Единого ответа на эти вопросы нет. Скажем, в Древней Греции согласно античной картине мира, выступающего в своей космической целостности, в которую органично вписан человек с его душой и телом, в числе эстетических критериев на первом месте стояли гармония, пропорция, мера, соразмерность. Применительно к человеческой личности этот критерий фиксировал гармонию «тела» и «души», что вообще чрезвычайно характерно для античной эстетики и что стало недопустимо в христианстве, как известно, противопоставившему «чистый дух» «грешной плоти», с чем связаны новые критерии человеческого поведения и в их числе эстетические критерии героизма. Христианский герой – это субъект с умерщвленной плотью и высоким духом, то есть аскет в широком смысле слова[62].

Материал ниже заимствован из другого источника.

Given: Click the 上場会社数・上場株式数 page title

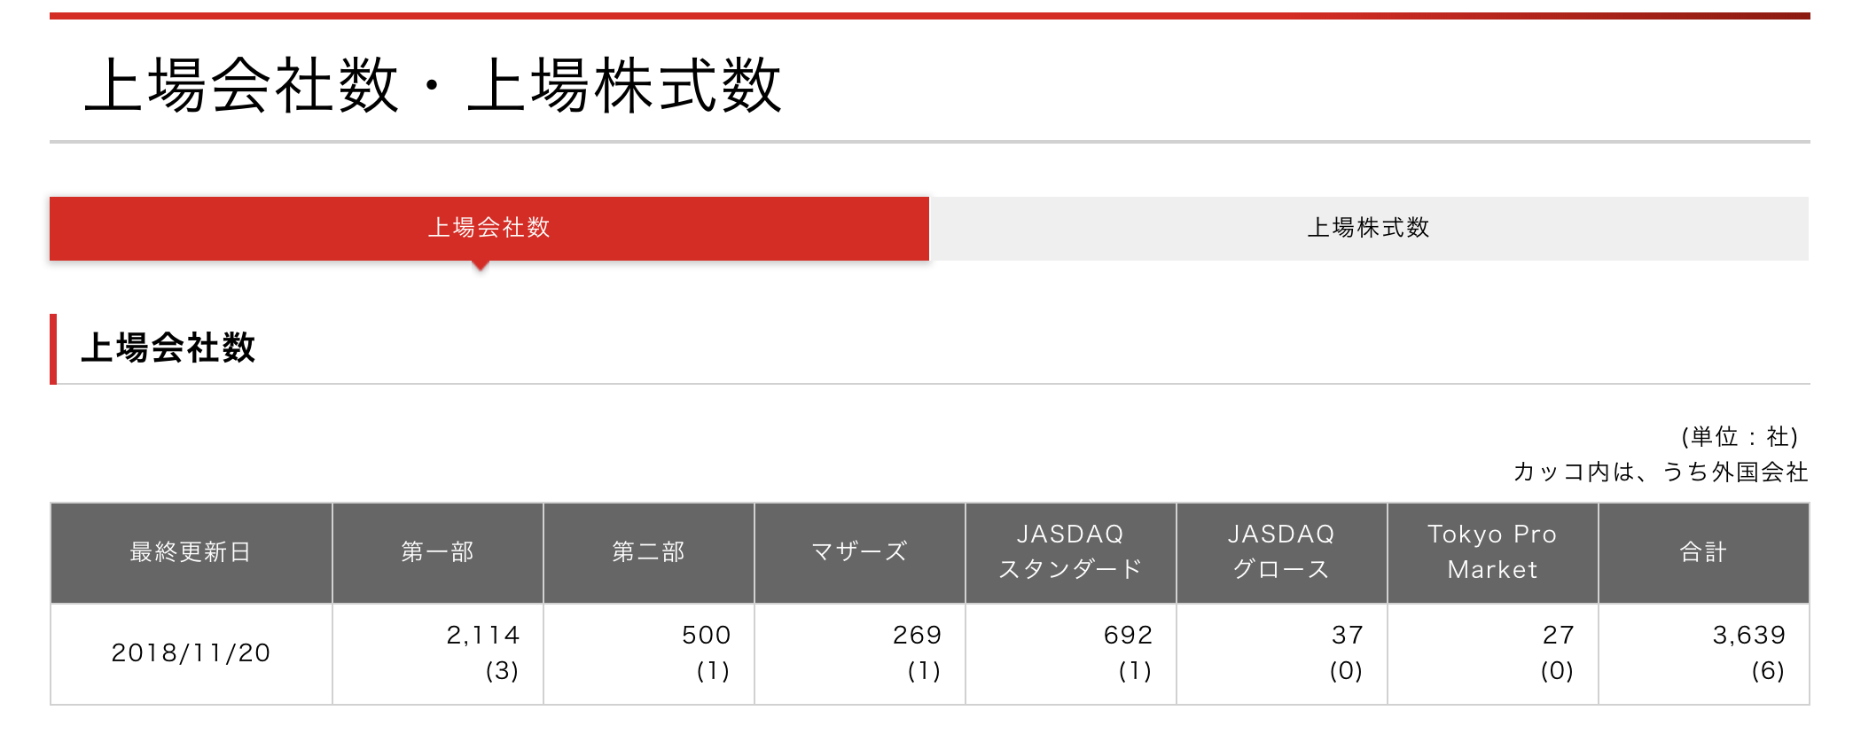Looking at the screenshot, I should (433, 85).
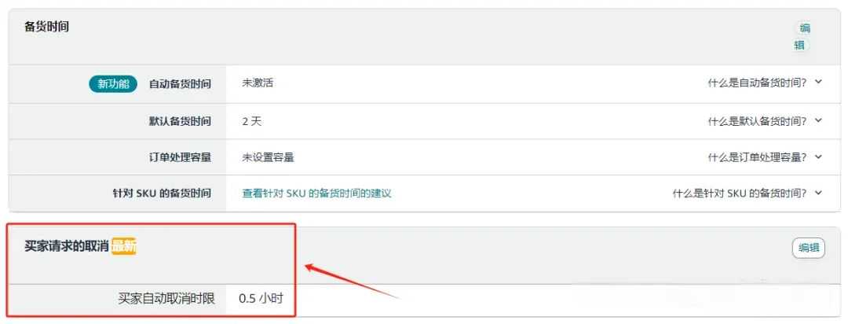
Task: Click 什么是订单处理容量? help text
Action: 757,157

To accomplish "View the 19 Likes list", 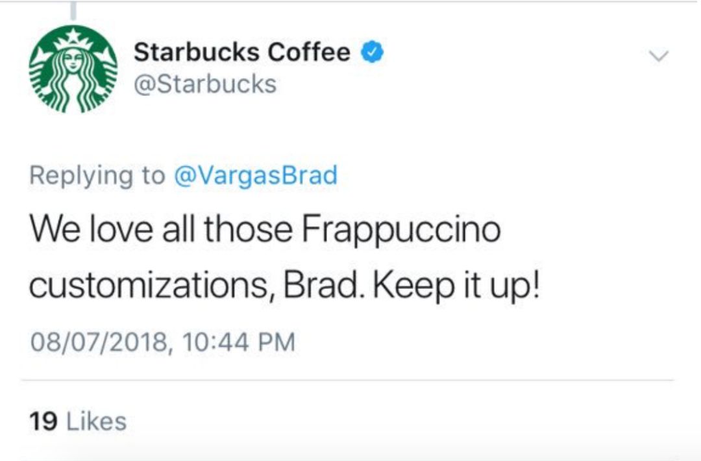I will 78,421.
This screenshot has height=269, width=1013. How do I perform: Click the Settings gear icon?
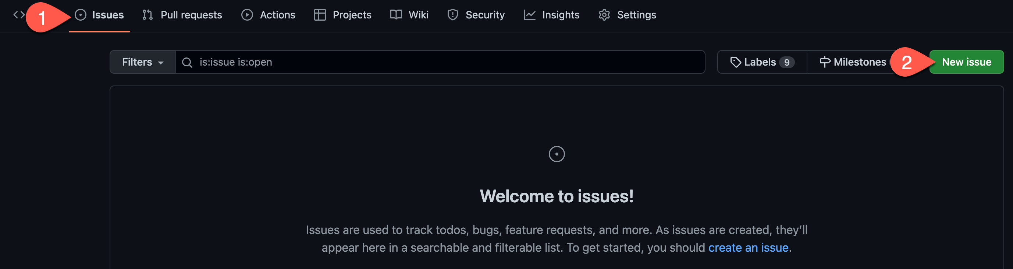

Совершенно иная эстетика отличает героя-рыцаря. Возьмем только один пункт рыцарского этоса – отношение к даме. Это целая гамма переживаний, обязанностей, условностей. Верность, куртуазность, самоотверженность, честь и честность, возвышение и даже обожествление: подвиг не во имя Бога, что характерно для христианского героя, а во имя дамы, дамы сердца. И как вполне естественная награда, если не страстная любовь, то во всяком случае пылкое чувство.
Особая эстетика присуща делам и поведению героя-авантюриста, жизни и труду героя-ученого, деятельности героя-правдолюба, жертвенности великомученика-святого. Таким образом, эстетические оценки подвига обусловлены, с одной стороны, культурной системой и, с другой стороны, типом и видом героизма, легитимированными в данной социальной среде, как светской, так и религиозной.
Важнейшими средствами эстетизации героизма на протяжении всей человеческой истории выступали и выступают литература и искусство, к которым в современном обществе присоединяются СМИ. Героизм воспевается в стихах, поэмах, легендах, балладах, былинах, воспроизводится на художественных полотнах, иконах, в скульптуре, на кино- и телеэкранах. Эстетизация героизма исстари служит существенным моментом государственной и церковной политики, и этого нельзя не подчеркнуть, ибо красота всегда была и остается по настоящее время надежной и верной тропой к человеческой душе, к человеческому сердцу, к человеческому разуму. Примерами эстетизации подвига могут служить опера А. П. Бородина «Князь Игорь», фильм С. Д. Васильева и Г. Н. Васильева «Чапаев», поэма М. Алигер «Зоя».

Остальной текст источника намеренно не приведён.